(Records in a dataset)
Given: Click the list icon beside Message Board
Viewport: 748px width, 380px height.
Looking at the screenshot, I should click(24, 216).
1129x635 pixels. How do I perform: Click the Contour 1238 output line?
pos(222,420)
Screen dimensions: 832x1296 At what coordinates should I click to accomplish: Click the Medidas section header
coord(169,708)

■ Written problem
Reproduce each of the records above exactly as it appears, without any changes.

■ Answer to this exercise
Given: Click the list icon beside Message Board
Viewport: 748px width, 380px height.
Looking at the screenshot, I should click(24, 216).
1129x635 pixels. How do I perform: Click the Contour 1238 output line?
pos(222,420)
Screen dimensions: 832x1296 At what coordinates should I click to accomplish: Click the Medidas section header
coord(169,708)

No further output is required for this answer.